What is required> In the records that follow, locate every line with "tweet" and extract it.

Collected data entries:
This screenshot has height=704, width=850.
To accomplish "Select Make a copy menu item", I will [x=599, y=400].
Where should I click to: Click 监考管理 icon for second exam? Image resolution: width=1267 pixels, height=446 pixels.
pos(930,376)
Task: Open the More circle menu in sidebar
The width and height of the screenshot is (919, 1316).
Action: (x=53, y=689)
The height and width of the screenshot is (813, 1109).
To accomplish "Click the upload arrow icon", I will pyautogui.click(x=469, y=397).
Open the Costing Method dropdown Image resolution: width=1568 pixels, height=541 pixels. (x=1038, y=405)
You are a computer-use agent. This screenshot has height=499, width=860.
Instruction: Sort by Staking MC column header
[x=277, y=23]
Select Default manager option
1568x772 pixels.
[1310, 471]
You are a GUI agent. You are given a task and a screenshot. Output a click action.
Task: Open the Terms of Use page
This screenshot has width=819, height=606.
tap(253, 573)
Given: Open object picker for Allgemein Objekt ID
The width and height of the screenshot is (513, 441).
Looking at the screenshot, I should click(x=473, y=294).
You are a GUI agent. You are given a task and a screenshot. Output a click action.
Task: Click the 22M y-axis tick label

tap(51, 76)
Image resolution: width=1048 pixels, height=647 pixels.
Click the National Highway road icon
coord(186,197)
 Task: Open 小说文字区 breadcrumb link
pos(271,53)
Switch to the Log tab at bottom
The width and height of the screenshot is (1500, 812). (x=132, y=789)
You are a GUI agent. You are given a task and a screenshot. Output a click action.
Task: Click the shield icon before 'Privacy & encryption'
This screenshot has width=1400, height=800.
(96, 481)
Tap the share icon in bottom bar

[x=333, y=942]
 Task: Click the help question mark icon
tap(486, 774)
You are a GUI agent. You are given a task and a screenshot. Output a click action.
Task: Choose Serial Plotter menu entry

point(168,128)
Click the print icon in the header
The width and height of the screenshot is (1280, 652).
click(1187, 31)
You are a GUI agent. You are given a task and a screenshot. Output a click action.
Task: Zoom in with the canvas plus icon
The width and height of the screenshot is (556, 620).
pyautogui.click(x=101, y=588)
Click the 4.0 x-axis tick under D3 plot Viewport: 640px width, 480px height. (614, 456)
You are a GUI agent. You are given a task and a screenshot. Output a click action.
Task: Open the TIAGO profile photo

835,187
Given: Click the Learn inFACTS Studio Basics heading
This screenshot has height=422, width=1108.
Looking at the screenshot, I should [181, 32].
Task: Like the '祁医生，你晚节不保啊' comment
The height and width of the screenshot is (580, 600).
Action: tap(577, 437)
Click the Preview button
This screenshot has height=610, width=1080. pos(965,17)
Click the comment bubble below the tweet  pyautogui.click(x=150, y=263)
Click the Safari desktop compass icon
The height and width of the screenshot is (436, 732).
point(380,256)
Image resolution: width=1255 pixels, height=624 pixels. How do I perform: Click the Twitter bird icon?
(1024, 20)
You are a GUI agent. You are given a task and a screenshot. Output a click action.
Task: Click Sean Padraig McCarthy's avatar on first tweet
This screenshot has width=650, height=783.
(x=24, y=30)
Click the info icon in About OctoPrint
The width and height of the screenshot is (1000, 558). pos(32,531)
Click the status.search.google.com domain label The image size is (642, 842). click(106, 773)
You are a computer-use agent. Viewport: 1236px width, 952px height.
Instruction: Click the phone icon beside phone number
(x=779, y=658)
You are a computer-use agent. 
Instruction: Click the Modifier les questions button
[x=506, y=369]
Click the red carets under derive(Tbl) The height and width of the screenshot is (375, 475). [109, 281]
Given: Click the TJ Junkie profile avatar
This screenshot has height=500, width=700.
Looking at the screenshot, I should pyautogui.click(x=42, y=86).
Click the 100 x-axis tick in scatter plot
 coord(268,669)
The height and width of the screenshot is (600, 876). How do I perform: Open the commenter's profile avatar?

Solution for this problem>
Click the comment bubble below the tweet  pyautogui.click(x=150, y=263)
Task: Click Sean Padraig McCarthy's avatar on first tweet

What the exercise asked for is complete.